La rue au Moyen Âge

 Dossier réalisé par Corinne Dalle


3 G 038 (jpg - 2007 Ko)

« la rue des Gras » (« en la charreyra deu gratz »). 3 G 038.


   Ce dossier du service éducatif, qui s’inscrit dans la thématique consacrée en 2018 à l’espace de la rue, est axé sur la rue au Moyen Âge. L’étude menée ici vise à offrir un aperçu de cet espace public durant la période médiévale. Par la rareté des documents médiévaux et des villes à cette période, Clermont et Montferrand seront logiquement au cœur de ce dossier.


   La plupart des sources utiles à l’étude de la rue durant cette période sont concentrées dans les documents émanant des autorités de l’époque. Le plus souvent, c’est dans les terriers seigneuriaux (laïcs mais aussi ecclésiastiques, en particulier pour Clermont) que l’on retrouve les mentions des rues. Le XIIIe siècle, avec l’essor de la pratique de l’écrit et la diffusion des actes notariés, permet dès lors une forme de normalisation des rues et de leur appellation. Il s’agit de situer, le plus précisément possible, des parcelles, des maisons, liées à des droits, des ventes ou d’autres actes officiels, dans lesquels la mention de la rue permet de situer le bien, en évitant toute erreur ou contestation. Certains documents, comme les registres des consuls de Montferrand, peuvent également mentionner les voies de communication intra-muros pour signaler un événement, des travaux, ou encore des festivités.

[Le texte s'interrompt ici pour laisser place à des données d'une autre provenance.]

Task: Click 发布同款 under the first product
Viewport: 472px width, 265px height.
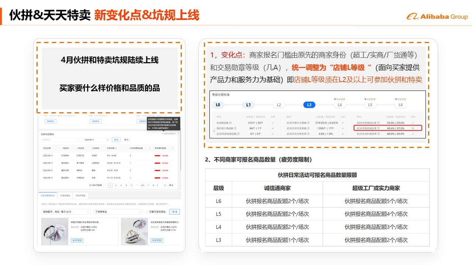Action: [x=77, y=240]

   Il demeure encore difficile aujourd’hui de définir la rue médiévale tant par son appellation, que par son tracé ou sa taille. Les grandes artères demeurent relativement rares. Souvent elles ne sont que le prolongement des chemins et routes destinés au commerce entre villes. En réalité, la rue médiévale la plus commune est celle qui permet la desserte entre les édifices, les places, les portes et poternes, et qui mesure le plus souvent entre 2 et 5 mètres seulement.

   Cette étroitesse rend la circulation des véhicules difficile, voire même impossible par endroits, entre les charrettes diverses, les sinuosités, les marchandises entassées…

   À ce dédale, il convient d’ajouter, surtout dans la partie du bourg la plus ancienne, un réseau de passages, d’impasses ou de petites ruelles, simples voies piétonnières de 1 ou 2 mètres de large.


Quel terme utiliser ?


   L’emploi du terme « rue » reste marginal au Moyen Âge. Pour les contemporains, cette notion reste très floue. Il existe un espace public, qui n’a de réalité que par l’espace privé qui l’encadre.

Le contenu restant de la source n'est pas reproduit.